▶ WORK ORDER: What lines in the records below include the word "This"? Return each one.

****************************************

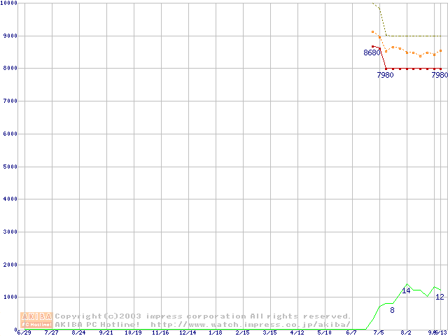Click the 8680 price data label
The height and width of the screenshot is (336, 448).
coord(372,53)
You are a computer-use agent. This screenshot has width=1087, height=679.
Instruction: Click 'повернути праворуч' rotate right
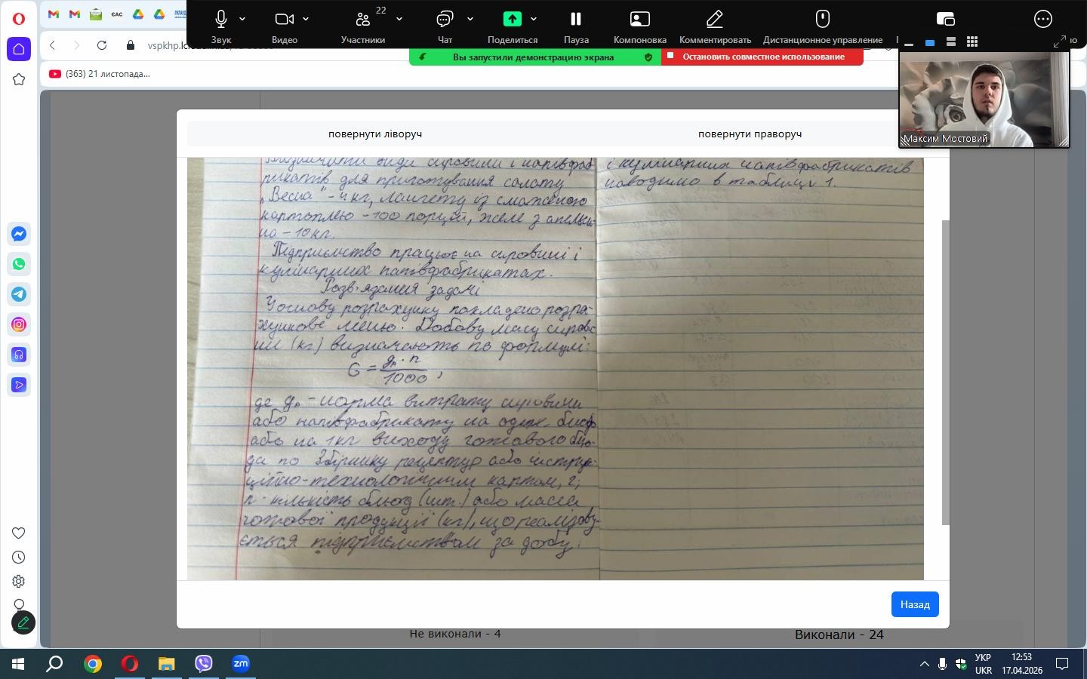[750, 134]
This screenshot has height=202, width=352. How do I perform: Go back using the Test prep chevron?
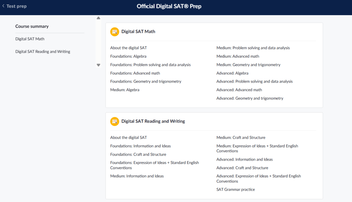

****************************************

▶ SOLVED EXERCISE:
You are a computer-use agent. This screenshot has width=1087, height=679.
This screenshot has height=202, width=352. How do I perform: Go back using the Test prep chevron?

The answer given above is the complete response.